_REQUIRED ACTION_
Print nothing but the lines below starting at the line that holds "Where should I click to: Pick" and ending at the line that holds "You are a computer-use agent. Viewport: 462px", including both, each exactly as written.

Dataset entries

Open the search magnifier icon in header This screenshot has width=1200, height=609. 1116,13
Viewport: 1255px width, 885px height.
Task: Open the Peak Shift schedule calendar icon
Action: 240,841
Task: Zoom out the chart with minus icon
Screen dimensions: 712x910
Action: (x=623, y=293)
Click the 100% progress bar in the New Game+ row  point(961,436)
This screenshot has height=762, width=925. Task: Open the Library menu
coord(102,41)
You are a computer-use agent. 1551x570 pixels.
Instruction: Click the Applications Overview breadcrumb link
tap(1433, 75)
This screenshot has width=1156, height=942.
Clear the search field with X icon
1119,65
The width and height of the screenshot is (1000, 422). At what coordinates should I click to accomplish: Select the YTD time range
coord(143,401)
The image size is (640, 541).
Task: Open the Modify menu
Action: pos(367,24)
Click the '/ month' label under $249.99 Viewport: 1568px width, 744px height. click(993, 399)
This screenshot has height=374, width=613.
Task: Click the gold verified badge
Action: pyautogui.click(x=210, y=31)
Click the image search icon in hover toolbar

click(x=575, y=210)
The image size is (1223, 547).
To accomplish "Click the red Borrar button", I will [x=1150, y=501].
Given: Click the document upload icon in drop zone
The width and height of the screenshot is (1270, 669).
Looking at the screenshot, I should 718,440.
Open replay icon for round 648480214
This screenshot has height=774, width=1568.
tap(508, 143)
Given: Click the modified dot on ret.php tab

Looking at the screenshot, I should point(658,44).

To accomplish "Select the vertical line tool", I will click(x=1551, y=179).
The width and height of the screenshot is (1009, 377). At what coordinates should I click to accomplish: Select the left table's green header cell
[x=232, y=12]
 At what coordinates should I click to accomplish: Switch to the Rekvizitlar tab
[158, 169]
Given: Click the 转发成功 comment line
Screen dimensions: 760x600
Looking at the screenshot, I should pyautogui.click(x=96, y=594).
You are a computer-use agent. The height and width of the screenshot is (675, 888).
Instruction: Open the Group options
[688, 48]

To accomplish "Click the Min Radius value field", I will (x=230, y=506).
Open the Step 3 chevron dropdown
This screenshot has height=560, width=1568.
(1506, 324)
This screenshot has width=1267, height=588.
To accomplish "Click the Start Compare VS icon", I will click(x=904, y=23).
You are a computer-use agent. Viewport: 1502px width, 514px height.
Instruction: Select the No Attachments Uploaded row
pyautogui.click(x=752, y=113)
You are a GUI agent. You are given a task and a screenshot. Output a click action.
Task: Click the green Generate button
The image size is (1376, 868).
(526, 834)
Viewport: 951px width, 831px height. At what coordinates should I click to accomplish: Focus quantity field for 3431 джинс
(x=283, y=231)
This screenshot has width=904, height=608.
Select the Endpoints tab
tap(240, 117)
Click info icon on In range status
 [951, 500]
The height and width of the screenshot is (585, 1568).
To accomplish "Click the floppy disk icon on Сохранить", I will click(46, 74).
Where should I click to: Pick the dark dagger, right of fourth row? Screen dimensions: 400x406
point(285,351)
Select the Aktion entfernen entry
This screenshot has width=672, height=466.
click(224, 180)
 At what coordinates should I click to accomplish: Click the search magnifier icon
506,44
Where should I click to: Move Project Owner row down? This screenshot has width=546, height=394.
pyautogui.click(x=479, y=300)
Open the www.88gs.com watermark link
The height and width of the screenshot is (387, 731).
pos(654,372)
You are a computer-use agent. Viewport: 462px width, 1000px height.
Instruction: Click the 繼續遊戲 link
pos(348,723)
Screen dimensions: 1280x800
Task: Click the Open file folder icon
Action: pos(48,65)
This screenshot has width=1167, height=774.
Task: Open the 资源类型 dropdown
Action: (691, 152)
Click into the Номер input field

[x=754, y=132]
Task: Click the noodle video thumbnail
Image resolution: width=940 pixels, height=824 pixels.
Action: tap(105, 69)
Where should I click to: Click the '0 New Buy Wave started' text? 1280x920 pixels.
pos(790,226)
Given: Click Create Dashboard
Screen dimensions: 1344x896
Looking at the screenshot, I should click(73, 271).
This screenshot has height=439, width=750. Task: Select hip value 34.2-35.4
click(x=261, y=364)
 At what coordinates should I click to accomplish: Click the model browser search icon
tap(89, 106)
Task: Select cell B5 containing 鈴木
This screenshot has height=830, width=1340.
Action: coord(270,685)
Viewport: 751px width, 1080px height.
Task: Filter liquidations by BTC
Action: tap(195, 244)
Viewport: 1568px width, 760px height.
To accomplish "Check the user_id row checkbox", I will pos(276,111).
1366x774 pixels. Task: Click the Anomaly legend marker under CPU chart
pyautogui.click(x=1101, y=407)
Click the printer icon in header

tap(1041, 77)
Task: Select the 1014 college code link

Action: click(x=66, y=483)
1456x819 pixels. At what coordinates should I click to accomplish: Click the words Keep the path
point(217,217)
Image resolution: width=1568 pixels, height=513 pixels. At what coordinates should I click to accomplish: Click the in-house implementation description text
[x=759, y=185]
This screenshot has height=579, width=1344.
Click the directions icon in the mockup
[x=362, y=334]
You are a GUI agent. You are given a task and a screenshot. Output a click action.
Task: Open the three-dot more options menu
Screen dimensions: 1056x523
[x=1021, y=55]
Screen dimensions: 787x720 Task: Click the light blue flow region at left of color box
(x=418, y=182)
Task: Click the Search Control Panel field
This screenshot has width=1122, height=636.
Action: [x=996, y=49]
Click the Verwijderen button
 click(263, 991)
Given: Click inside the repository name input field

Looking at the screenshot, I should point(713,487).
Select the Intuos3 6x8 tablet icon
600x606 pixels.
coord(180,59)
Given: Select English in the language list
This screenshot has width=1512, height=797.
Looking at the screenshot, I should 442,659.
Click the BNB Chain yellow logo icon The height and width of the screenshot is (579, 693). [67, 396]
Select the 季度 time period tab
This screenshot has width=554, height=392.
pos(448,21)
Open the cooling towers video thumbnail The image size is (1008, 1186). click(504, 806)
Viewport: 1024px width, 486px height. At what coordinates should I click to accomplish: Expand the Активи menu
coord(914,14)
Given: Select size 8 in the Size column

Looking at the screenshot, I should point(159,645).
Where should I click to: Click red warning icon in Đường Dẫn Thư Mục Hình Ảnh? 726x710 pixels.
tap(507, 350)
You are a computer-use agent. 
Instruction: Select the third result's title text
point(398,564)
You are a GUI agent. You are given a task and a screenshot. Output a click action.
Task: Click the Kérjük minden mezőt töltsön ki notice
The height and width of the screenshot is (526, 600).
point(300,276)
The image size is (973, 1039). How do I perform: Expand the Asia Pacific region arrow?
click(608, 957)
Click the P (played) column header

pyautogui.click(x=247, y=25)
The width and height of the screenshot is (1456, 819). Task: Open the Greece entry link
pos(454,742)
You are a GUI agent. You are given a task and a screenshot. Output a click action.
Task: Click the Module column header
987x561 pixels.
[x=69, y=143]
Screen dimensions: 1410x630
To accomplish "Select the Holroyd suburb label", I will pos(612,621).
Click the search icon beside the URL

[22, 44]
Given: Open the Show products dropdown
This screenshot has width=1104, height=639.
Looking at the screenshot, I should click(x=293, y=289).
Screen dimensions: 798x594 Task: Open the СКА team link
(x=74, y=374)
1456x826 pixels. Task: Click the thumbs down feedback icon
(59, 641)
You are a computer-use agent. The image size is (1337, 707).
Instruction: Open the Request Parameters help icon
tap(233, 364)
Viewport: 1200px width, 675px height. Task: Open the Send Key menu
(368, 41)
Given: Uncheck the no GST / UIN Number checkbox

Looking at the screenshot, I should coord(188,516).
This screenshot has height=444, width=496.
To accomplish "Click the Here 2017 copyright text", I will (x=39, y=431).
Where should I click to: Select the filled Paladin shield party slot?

_ANSWER FOR THIS EXERCISE_
Where should I click to: Pick the dark dagger, right of fourth row? Screen dimensions: 400x406
point(285,351)
Select the Aktion entfernen entry
This screenshot has width=672, height=466.
click(224, 180)
 At what coordinates should I click to accomplish: Click the search magnifier icon
506,44
Where should I click to: Move Project Owner row down? This screenshot has width=546, height=394.
pyautogui.click(x=479, y=300)
Open the www.88gs.com watermark link
The height and width of the screenshot is (387, 731).
pos(654,372)
You are a computer-use agent. Viewport: 462px width, 1000px height.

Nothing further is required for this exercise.